Em comemoração aos 27 anos da Embrapa Soja, em Londrina, a instituição inaugurou na terça-feira passada o Laboratório de Biotecnologia do Solo, onde serão desenvolvidas as atividades do Projeto Genoma Brasileiro e do Projeto Genoma do Paraná (Genopar). O novo laboratório integra a Rede Nacional do Projeto Genoma Brasileiro, composto por 25 instituições e um centro de bioinformática. O objetivo é somar esforços para avançar nas pesquisas de sequenciamento de genomas no Brasil.
A Embrapa investiu R$ 250 mil na construção do prédio de 380 metros quadrados que vai abrigar o laboratório. Por intermédio dos dois projetos Genoma, a Embrapa Soja receberá R$ 1 milhão para a compra de equipamentos, material de consumo e capacitação de profissionais.

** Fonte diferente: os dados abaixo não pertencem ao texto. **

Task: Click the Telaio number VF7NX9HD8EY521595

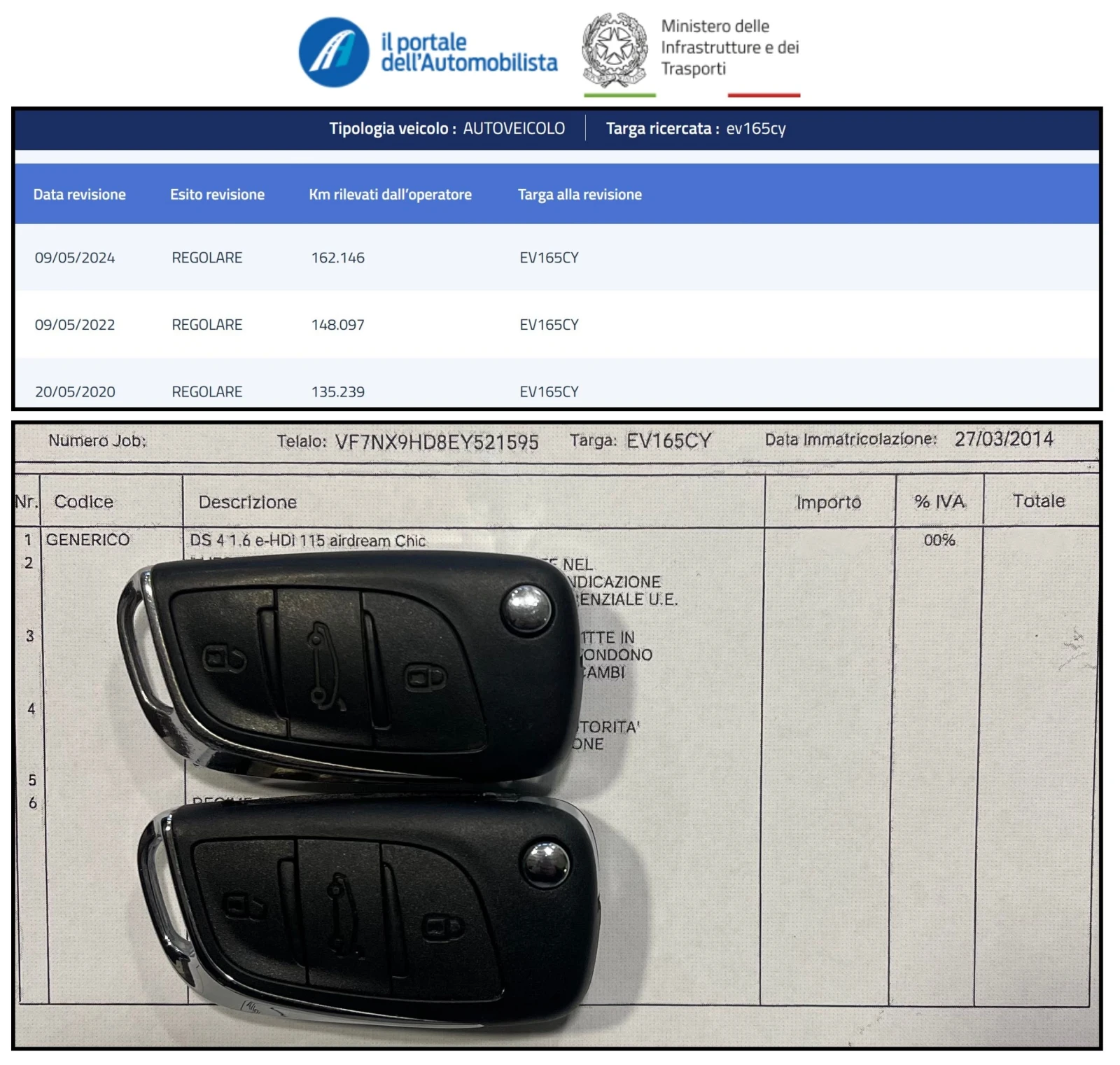Action: pyautogui.click(x=437, y=442)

A cerimônia de inauguração do laboratório contou com a presença do pesquisador Andrew J. G. Simpson, coordenador do Projeto Genoma Brasileiro. Ele proferiu palestra sobre as atividades da Rede Nacional, evidenciando que o modelo brasileiro, envolvendo pesquisadores de diversas regiões, é inovador e tem sido copiado por outros países.
Pesquisa paranaenseO primeiro trabalho da rede que contou com a participação de pesquisadores da Embrapa Soja foi o sequenciamento da bactéria Chromobacterium violaceum, obtido no ano passado. Esse organismo tem atividade contra a Doença de Chagas, a malária, apresenta propriedades antibióticas e permite a produção de plástico biodegradável, entre outras funções.
A Embrapa Soja também faz parte do Genopar, que está sequenciando a bactéria Herbaspirillum seropedicae, responsável pela fixação de nitrogênio no milho, trigo e outras culturas que compõem o sistema de rotação com a soja no Paraná. O coordenador do projeto e professor da Universidade Federal do Paraná, Fábio Pedrosa, também participou do evento proferindo palestra sobre o trabalho do Genopar.